Collection entries
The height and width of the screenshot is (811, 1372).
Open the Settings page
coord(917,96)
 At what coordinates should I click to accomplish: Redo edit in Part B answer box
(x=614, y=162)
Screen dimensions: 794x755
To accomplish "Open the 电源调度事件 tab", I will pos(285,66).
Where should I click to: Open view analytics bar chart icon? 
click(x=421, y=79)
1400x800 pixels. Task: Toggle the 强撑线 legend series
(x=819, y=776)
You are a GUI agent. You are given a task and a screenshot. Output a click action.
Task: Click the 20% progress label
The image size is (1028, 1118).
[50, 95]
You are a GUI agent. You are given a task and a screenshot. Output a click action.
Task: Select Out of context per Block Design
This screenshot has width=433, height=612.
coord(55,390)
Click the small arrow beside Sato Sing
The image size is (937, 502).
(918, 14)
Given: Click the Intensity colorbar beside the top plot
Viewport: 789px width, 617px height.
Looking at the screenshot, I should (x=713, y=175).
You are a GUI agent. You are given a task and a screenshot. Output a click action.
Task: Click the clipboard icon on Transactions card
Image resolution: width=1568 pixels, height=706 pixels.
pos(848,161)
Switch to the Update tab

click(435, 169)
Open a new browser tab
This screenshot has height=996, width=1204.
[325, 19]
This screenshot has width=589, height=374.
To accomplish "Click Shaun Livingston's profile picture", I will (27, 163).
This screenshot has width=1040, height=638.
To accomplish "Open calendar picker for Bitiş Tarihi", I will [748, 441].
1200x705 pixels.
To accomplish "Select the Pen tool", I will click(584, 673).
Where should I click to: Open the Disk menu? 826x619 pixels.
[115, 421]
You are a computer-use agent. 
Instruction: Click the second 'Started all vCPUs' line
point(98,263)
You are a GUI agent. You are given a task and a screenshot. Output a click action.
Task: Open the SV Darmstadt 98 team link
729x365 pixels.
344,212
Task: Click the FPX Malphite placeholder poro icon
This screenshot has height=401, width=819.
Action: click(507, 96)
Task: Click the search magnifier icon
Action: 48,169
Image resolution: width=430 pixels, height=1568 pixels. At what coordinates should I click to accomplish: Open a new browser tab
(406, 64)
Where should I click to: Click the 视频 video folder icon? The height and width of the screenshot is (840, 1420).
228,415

■ ABOUT THIS TASK
Each record shown above must be printed once more, exactly.

■ EXERCISE OUTPUT
The height and width of the screenshot is (811, 1372).
Open the Settings page
coord(917,96)
 At what coordinates should I click to accomplish: Redo edit in Part B answer box
(x=614, y=162)
Screen dimensions: 794x755
To accomplish "Open the 电源调度事件 tab", I will pos(285,66).
Where should I click to: Open view analytics bar chart icon? 
click(x=421, y=79)
1400x800 pixels. Task: Toggle the 强撑线 legend series
(x=819, y=776)
You are a GUI agent. You are given a task and a screenshot. Output a click action.
Task: Click the 20% progress label
The image size is (1028, 1118).
[50, 95]
You are a GUI agent. You are given a task and a screenshot. Output a click action.
Task: Select Out of context per Block Design
This screenshot has width=433, height=612.
coord(55,390)
Click the small arrow beside Sato Sing
The image size is (937, 502).
(918, 14)
Given: Click the Intensity colorbar beside the top plot
Viewport: 789px width, 617px height.
Looking at the screenshot, I should (x=713, y=175).
You are a GUI agent. You are given a task and a screenshot. Output a click action.
Task: Click the clipboard icon on Transactions card
Image resolution: width=1568 pixels, height=706 pixels.
pos(848,161)
Switch to the Update tab

click(435, 169)
Open a new browser tab
This screenshot has height=996, width=1204.
[325, 19]
This screenshot has width=589, height=374.
To accomplish "Click Shaun Livingston's profile picture", I will (27, 163).
This screenshot has width=1040, height=638.
To accomplish "Open calendar picker for Bitiş Tarihi", I will [748, 441].
1200x705 pixels.
To accomplish "Select the Pen tool", I will click(584, 673).
Where should I click to: Open the Disk menu? 826x619 pixels.
[115, 421]
You are a computer-use agent. 
Instruction: Click the second 'Started all vCPUs' line
point(98,263)
You are a GUI agent. You are given a task and a screenshot. Output a click action.
Task: Open the SV Darmstadt 98 team link
729x365 pixels.
344,212
Task: Click the FPX Malphite placeholder poro icon
This screenshot has height=401, width=819.
Action: click(507, 96)
Task: Click the search magnifier icon
Action: 48,169
Image resolution: width=430 pixels, height=1568 pixels. At what coordinates should I click to accomplish: Open a new browser tab
(406, 64)
Where should I click to: Click the 视频 video folder icon? The height and width of the screenshot is (840, 1420).
228,415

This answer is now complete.